◆ WORK INSTRUCTION ◆
Repeat everything in the listing below. Keep each line exact.

◆ DATASET EXTRACT ◆
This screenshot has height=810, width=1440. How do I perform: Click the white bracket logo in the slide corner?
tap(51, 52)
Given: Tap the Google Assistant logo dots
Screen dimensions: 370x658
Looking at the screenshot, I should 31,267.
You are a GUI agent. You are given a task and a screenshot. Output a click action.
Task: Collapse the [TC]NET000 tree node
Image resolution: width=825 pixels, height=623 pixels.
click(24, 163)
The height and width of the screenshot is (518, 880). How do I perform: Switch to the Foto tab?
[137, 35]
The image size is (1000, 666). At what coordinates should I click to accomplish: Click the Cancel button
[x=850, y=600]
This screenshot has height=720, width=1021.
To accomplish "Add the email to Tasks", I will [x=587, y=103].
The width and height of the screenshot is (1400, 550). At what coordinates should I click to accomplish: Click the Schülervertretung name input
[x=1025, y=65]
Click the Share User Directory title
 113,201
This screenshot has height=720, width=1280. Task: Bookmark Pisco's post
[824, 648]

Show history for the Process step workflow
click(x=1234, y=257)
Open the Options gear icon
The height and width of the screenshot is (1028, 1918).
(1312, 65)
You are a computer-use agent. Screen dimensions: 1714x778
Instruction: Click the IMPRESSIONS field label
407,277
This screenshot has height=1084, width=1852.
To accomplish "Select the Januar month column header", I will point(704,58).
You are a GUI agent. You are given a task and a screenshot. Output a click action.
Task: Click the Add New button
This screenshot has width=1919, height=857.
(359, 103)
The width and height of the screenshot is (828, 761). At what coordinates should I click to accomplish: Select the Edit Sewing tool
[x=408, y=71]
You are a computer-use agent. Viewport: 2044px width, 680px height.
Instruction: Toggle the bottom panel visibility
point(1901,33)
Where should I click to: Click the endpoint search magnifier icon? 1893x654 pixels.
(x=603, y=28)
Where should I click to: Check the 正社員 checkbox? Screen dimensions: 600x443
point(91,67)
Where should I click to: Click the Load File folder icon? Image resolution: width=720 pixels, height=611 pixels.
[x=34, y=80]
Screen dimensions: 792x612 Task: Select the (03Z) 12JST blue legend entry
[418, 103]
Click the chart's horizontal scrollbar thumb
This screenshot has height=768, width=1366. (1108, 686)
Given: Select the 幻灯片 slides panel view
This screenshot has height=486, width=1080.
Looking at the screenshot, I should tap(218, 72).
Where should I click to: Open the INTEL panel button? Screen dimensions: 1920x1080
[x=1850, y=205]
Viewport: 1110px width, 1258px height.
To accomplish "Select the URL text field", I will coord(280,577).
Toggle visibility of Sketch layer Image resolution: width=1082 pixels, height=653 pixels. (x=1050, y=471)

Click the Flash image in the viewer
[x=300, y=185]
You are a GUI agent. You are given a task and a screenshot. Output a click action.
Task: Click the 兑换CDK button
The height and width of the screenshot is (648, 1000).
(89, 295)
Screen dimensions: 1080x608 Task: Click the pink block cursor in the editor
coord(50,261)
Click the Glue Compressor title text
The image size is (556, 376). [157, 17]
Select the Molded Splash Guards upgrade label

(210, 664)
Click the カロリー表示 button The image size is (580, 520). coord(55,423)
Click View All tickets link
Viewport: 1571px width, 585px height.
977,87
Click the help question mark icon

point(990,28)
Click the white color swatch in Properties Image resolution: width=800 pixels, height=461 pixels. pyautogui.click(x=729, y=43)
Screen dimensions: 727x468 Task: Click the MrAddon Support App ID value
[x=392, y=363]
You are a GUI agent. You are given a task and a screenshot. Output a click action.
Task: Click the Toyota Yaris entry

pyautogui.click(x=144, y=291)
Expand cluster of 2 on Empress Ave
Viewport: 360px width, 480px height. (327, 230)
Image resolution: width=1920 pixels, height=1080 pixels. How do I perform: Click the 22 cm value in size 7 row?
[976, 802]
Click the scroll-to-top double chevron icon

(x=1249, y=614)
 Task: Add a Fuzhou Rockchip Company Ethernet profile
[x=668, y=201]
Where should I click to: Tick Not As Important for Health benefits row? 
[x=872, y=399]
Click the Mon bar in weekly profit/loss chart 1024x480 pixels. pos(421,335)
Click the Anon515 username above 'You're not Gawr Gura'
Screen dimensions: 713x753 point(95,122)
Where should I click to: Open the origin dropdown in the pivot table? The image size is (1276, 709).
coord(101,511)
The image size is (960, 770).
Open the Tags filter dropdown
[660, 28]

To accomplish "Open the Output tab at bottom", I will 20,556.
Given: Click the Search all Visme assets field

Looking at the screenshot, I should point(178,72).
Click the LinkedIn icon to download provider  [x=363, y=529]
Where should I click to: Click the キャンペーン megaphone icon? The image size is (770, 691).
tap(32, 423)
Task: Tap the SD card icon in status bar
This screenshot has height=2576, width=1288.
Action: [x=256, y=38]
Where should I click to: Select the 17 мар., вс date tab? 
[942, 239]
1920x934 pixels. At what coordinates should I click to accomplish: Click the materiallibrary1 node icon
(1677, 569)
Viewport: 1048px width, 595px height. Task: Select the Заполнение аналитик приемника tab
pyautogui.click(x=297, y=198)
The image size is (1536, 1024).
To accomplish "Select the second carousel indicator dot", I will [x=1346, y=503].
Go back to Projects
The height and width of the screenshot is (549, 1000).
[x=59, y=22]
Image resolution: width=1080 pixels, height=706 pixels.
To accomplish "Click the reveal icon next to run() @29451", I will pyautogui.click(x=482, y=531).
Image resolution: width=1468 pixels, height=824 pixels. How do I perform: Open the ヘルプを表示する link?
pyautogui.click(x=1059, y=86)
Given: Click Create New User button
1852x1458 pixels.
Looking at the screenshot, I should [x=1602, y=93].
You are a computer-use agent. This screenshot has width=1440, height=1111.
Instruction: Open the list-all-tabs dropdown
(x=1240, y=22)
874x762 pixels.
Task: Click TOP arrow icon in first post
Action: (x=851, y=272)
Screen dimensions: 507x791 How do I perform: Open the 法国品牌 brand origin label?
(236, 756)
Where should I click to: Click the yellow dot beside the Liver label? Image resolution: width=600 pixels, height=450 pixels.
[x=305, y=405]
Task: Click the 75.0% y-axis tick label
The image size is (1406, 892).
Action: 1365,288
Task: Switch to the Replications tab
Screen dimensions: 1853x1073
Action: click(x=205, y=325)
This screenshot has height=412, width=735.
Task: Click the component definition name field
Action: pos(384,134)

◆ YOUR RESPONSE ◆
This screenshot has height=810, width=1440. How do I perform: Click the white bracket logo in the slide corner?
tap(51, 52)
Given: Tap the Google Assistant logo dots
Screen dimensions: 370x658
Looking at the screenshot, I should 31,267.
You are a GUI agent. You are given a task and a screenshot. Output a click action.
Task: Collapse the [TC]NET000 tree node
Image resolution: width=825 pixels, height=623 pixels.
click(24, 163)
The height and width of the screenshot is (518, 880). How do I perform: Switch to the Foto tab?
[137, 35]
The image size is (1000, 666). At what coordinates should I click to accomplish: Click the Cancel button
[x=850, y=600]
This screenshot has height=720, width=1021.
To accomplish "Add the email to Tasks", I will [x=587, y=103].
The width and height of the screenshot is (1400, 550). At what coordinates should I click to accomplish: Click the Schülervertretung name input
[x=1025, y=65]
Click the Share User Directory title
 113,201
This screenshot has height=720, width=1280. Task: Bookmark Pisco's post
[824, 648]

Show history for the Process step workflow
click(x=1234, y=257)
Open the Options gear icon
The height and width of the screenshot is (1028, 1918).
(1312, 65)
You are a computer-use agent. Screen dimensions: 1714x778
Instruction: Click the IMPRESSIONS field label
407,277
This screenshot has height=1084, width=1852.
To accomplish "Select the Januar month column header", I will point(704,58).
You are a GUI agent. You are given a task and a screenshot. Output a click action.
Task: Click the Add New button
This screenshot has width=1919, height=857.
(359, 103)
The width and height of the screenshot is (828, 761). At what coordinates should I click to accomplish: Select the Edit Sewing tool
[x=408, y=71]
You are a computer-use agent. Viewport: 2044px width, 680px height.
Instruction: Toggle the bottom panel visibility
point(1901,33)
Where should I click to: Click the endpoint search magnifier icon? 1893x654 pixels.
(x=603, y=28)
Where should I click to: Check the 正社員 checkbox? Screen dimensions: 600x443
point(91,67)
Where should I click to: Click the Load File folder icon? Image resolution: width=720 pixels, height=611 pixels.
[x=34, y=80]
Screen dimensions: 792x612 Task: Select the (03Z) 12JST blue legend entry
[418, 103]
Click the chart's horizontal scrollbar thumb
This screenshot has height=768, width=1366. (1108, 686)
Given: Select the 幻灯片 slides panel view
This screenshot has height=486, width=1080.
Looking at the screenshot, I should tap(218, 72).
Where should I click to: Open the INTEL panel button? Screen dimensions: 1920x1080
[x=1850, y=205]
Viewport: 1110px width, 1258px height.
To accomplish "Select the URL text field", I will coord(280,577).
Toggle visibility of Sketch layer Image resolution: width=1082 pixels, height=653 pixels. (x=1050, y=471)

Click the Flash image in the viewer
[x=300, y=185]
You are a GUI agent. You are given a task and a screenshot. Output a click action.
Task: Click the 兑换CDK button
The height and width of the screenshot is (648, 1000).
(89, 295)
Screen dimensions: 1080x608 Task: Click the pink block cursor in the editor
coord(50,261)
Click the Glue Compressor title text
The image size is (556, 376). [157, 17]
Select the Molded Splash Guards upgrade label

(210, 664)
Click the カロリー表示 button The image size is (580, 520). coord(55,423)
Click View All tickets link
Viewport: 1571px width, 585px height.
977,87
Click the help question mark icon

point(990,28)
Click the white color swatch in Properties Image resolution: width=800 pixels, height=461 pixels. pyautogui.click(x=729, y=43)
Screen dimensions: 727x468 Task: Click the MrAddon Support App ID value
[x=392, y=363]
You are a GUI agent. You are given a task and a screenshot. Output a click action.
Task: Click the Toyota Yaris entry

pyautogui.click(x=144, y=291)
Expand cluster of 2 on Empress Ave
Viewport: 360px width, 480px height. (327, 230)
Image resolution: width=1920 pixels, height=1080 pixels. How do I perform: Click the 22 cm value in size 7 row?
[976, 802]
Click the scroll-to-top double chevron icon

(x=1249, y=614)
 Task: Add a Fuzhou Rockchip Company Ethernet profile
[x=668, y=201]
Where should I click to: Tick Not As Important for Health benefits row? 
[x=872, y=399]
Click the Mon bar in weekly profit/loss chart 1024x480 pixels. pos(421,335)
Click the Anon515 username above 'You're not Gawr Gura'
Screen dimensions: 713x753 point(95,122)
Where should I click to: Open the origin dropdown in the pivot table? The image size is (1276, 709).
coord(101,511)
The image size is (960, 770).
Open the Tags filter dropdown
[660, 28]

To accomplish "Open the Output tab at bottom", I will 20,556.
Given: Click the Search all Visme assets field

Looking at the screenshot, I should point(178,72).
Click the LinkedIn icon to download provider  [x=363, y=529]
Where should I click to: Click the キャンペーン megaphone icon? The image size is (770, 691).
tap(32, 423)
Task: Tap the SD card icon in status bar
This screenshot has height=2576, width=1288.
Action: [x=256, y=38]
Where should I click to: Select the 17 мар., вс date tab? 
[942, 239]
1920x934 pixels. At what coordinates should I click to accomplish: Click the materiallibrary1 node icon
(1677, 569)
Viewport: 1048px width, 595px height. Task: Select the Заполнение аналитик приемника tab
pyautogui.click(x=297, y=198)
The image size is (1536, 1024).
To accomplish "Select the second carousel indicator dot", I will [x=1346, y=503].
Go back to Projects
The height and width of the screenshot is (549, 1000).
[x=59, y=22]
Image resolution: width=1080 pixels, height=706 pixels.
To accomplish "Click the reveal icon next to run() @29451", I will pyautogui.click(x=482, y=531).
Image resolution: width=1468 pixels, height=824 pixels. How do I perform: Open the ヘルプを表示する link?
pyautogui.click(x=1059, y=86)
Given: Click Create New User button
1852x1458 pixels.
Looking at the screenshot, I should [x=1602, y=93].
You are a computer-use agent. This screenshot has width=1440, height=1111.
Instruction: Open the list-all-tabs dropdown
(x=1240, y=22)
874x762 pixels.
Task: Click TOP arrow icon in first post
Action: (x=851, y=272)
Screen dimensions: 507x791 How do I perform: Open the 法国品牌 brand origin label?
(236, 756)
Where should I click to: Click the yellow dot beside the Liver label? Image resolution: width=600 pixels, height=450 pixels.
[x=305, y=405]
Task: Click the 75.0% y-axis tick label
The image size is (1406, 892).
Action: 1365,288
Task: Switch to the Replications tab
Screen dimensions: 1853x1073
Action: click(x=205, y=325)
This screenshot has height=412, width=735.
Task: Click the component definition name field
Action: pos(384,134)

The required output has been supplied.